Wednesday, 24th April 2024
To guardian.ng
Search

On ASUU, strike debacle and future of higher education

By Seun Awogbenle
23 March 2022   |   3:40 am
Nigeria is a country of many contradictions. Almost everywhere you turn, there is something that just does not add up. For a long time, it is this illogicality that has underpinned our policies and national life.

(Photo by PIUS UTOMI EKPEI / AFP)

Nigeria is a country of many contradictions. Almost everywhere you turn, there is something that just does not add up. For a long time, it is this illogicality that has underpinned our policies and national life. What is however confounding is that, even when there is a consensus on what is expectedly the way forward, there is either a lack of political will, courage, or the outright complicity of the political class.

Take the petrol subsidy for example, which is expected to take about N2.55 trillion this year alone, that is about half of Nigeria’s total revenue in 2021, by the time you consider the N3.8 trillion that is also expected to be expended on debt servicing, it is easy to conclude that Nigeria is spending almost all its revenue on petrol subsidy and debt servicing.

This is even at a time when we all agree that the petrol subsidy is no longer sustainable, but the government has continued to dither and can hardly muster the courage that is required at a time like this.

In addition to the petrol subsidy, the government is also currently subsidising either in part or fully, agriculture, health and education. I have written extensively on education in the past. This is because I have a conscious awareness of what we can achieve as a nation if we can get both basic and higher education right. It is the most sustainable way to reduce poverty and create shared prosperity. But events like the ongoing ASUU strike, which is the 17th time since 1999, continue to cast a dark cloud on the suitability and sustainability of our higher education.

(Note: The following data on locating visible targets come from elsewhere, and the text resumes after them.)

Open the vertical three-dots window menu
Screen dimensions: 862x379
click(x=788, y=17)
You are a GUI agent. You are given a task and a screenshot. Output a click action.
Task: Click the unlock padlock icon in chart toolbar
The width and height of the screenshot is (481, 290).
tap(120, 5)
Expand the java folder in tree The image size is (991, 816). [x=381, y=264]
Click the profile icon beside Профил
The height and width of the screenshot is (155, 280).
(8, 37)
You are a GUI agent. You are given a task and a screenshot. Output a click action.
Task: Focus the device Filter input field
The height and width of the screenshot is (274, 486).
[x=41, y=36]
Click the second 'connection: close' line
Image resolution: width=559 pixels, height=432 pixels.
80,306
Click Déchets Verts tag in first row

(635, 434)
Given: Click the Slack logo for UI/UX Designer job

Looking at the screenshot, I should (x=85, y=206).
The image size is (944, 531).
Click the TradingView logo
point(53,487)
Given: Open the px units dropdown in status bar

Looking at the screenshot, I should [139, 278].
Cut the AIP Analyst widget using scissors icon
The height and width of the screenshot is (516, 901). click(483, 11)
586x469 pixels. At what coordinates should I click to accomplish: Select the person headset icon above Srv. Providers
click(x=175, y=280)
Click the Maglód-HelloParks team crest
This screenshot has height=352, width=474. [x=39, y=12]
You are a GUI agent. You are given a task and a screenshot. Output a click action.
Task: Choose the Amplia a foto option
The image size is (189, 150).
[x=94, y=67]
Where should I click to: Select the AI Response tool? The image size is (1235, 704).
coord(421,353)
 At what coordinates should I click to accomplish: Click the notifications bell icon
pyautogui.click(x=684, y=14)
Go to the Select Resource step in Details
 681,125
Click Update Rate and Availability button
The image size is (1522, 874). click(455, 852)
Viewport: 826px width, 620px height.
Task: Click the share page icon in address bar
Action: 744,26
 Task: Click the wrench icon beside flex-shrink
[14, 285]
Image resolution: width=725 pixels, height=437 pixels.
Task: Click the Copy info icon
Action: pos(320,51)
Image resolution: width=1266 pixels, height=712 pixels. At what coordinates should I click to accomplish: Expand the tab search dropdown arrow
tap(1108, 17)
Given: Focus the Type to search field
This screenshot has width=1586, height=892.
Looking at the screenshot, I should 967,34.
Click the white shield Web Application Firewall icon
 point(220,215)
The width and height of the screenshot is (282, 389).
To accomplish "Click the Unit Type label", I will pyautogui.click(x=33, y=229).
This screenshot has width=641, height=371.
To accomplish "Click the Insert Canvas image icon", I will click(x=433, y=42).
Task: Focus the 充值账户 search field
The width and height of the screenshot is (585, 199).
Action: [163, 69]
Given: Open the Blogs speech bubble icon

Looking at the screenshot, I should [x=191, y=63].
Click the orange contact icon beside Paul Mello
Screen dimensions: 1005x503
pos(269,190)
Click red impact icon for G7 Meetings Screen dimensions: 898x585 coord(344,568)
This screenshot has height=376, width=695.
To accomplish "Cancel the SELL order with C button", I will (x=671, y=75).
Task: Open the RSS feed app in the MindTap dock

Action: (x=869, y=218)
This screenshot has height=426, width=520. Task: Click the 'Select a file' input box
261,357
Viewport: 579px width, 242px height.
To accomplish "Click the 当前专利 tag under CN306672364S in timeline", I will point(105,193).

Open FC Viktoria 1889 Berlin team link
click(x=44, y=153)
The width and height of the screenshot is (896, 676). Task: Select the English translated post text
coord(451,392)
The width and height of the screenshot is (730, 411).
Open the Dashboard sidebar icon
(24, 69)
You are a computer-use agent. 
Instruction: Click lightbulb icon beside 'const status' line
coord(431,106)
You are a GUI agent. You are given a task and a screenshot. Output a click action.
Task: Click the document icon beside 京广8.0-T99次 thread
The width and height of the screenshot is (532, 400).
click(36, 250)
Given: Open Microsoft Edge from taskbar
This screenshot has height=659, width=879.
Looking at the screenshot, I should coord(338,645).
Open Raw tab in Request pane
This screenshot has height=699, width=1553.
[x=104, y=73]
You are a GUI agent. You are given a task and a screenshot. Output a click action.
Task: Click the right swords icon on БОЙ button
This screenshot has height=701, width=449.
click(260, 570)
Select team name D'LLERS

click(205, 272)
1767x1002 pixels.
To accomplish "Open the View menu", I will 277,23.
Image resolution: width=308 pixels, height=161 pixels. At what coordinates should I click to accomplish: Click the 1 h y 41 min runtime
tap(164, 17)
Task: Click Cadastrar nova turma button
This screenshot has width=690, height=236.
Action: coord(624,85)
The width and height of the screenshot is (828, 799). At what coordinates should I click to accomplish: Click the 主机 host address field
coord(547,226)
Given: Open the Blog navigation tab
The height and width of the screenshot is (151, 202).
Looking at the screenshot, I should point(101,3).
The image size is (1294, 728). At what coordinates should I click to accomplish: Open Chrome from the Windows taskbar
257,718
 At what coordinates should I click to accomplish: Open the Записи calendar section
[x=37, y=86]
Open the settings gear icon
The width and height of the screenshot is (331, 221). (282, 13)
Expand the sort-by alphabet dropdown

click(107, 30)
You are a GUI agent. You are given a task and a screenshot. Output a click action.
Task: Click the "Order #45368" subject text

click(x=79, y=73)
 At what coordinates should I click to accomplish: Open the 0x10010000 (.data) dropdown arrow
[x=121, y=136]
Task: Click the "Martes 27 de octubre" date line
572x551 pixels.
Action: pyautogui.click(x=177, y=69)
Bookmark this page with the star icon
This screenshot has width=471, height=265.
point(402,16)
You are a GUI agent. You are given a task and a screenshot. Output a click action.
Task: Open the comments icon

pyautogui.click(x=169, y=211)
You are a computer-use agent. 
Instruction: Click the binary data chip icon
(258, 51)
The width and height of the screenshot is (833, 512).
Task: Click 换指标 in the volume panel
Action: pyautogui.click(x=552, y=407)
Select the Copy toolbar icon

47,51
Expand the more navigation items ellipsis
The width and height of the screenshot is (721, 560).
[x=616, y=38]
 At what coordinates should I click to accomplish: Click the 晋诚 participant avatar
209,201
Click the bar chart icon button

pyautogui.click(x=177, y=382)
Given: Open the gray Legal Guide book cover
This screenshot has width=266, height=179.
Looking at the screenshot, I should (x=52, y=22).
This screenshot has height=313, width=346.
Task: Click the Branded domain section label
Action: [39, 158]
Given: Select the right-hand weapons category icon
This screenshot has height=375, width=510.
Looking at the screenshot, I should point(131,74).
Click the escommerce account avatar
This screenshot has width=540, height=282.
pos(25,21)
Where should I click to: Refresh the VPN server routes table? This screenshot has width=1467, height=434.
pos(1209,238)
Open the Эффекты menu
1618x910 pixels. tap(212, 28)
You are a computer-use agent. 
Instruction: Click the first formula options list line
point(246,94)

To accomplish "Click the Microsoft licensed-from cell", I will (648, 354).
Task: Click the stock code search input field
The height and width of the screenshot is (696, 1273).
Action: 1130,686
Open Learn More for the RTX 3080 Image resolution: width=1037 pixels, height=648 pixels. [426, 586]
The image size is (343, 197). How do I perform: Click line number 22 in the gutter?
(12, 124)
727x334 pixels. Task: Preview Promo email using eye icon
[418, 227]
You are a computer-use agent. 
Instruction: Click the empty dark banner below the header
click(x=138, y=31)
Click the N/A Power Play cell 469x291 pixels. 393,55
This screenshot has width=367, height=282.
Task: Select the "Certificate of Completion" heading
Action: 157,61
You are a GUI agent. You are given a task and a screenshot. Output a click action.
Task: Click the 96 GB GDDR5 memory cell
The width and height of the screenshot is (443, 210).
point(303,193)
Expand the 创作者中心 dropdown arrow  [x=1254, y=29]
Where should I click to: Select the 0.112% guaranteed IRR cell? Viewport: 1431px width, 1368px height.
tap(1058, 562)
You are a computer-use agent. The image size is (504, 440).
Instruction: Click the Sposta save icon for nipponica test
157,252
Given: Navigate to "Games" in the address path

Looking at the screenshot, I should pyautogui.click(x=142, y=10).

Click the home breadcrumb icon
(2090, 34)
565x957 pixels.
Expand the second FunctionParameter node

At the centre of the strike debacle is the funding of higher education and the role of government. The primary reason for this contradiction is that Nigeria currently spends more than four times on higher education than it spends on basic education. But despite this funding, it has remained insufficient and ineffective, so much that between 90-95 per cent of budget allocation to tertiary institutions are spent on personnel costs. There is, therefore, hardly anything left for research and innovation, which should be the raison d’etre of tertiary education.

Nigeria is perhaps the only country where it is more expensive to access basic education than it is to get a higher education, whereas in other parts of the world, the emphasis is on free and compulsory basic education, because it is this level of education that provide students with, literacy, numeracy, and critical thinking skills, which are the core objective of learning.  Higher education is not a right and should presumably not be tuition free. The challenge, however, is that the government over the years has decided to subsidise higher education as an attempt to cover up the failure of our basic, post basic and senior secondary education to meet its objectives.

When you look at our higher education model, nobody appears to be benefitting. Neither the government, parents nor students are benefitting from the present arrangement, because what is the essence of an education that is free, but lacks the quality that should prepare graduates for the future of jobs?

To situate the current challenge within the right context, there are at least three existential issues: the first is the feeding bottle financing arrangement for public higher institutions, which has made higher institutions heavily dependent on government. The other one is our flawed model, which places funding priority on higher education than basic education, and ultimately the political courage that is required to implement the necessary reforms that are critical to reimagine higher education funding in Nigeria.

Prof. Tunde Rahmon-Bello, the former Vice Chancellor of the University of Lagos, has been widely referenced, for his categorisation of funding sources for universities. According to Bello, the five key funding sources for a university include proprietor’s fund, endowments, research, and innovation grants, and investments and businesses. However, Nigerian public universities draw their funding majorly from the proprietor’s fund, in this instance the government. This has created what I earlier described as a feeding bottle financing arrangement, overreliance, and overdependence on the government, when the other funding sources have been left untapped.

A simple fact that we can all agree on is that the funding of public universities by the government is no longer sustainable and does not conform with global practice on higher education financing. This is the simple truth and bitter reality, no matter how uncomfortable it may sound. Our public universities must be allowed some level of autonomy to be self-governing.

The question then would be how we can reimagine higher education funding in Nigeria to the point that it can be sustainable and deliver the expected outcome? Fundamentally, the solution is not entirely a standalone or isolated from the broader challenge. My point is that we must start by bringing our post basic and senior secondary education to the point where the products can become valuable. This would mean that we must reform our education to the point where, every young school leaver does not necessarily need a university education as a minimum requirement to access opportunities. This would have addressed the pressure on both the students, parents and even the universities. I also think this would create a greater sense of purpose for anyone who is willing to attend a university.

The universities on full autonomy must be compelled to explore funding options such as endowments, research, innovation grants, investments, and businesses. I am convinced that if the universities can be self-governing, they can be considerably self-sustaining. However, the government can repurpose part of the funding directly to students, through merit-based scholarship and state backed loan.

Going forward, one thing we all must acknowledge is that, if we must end the strike debacle and reimagine our higher education for the future of jobs, the present funding model for higher education in Nigeria must change.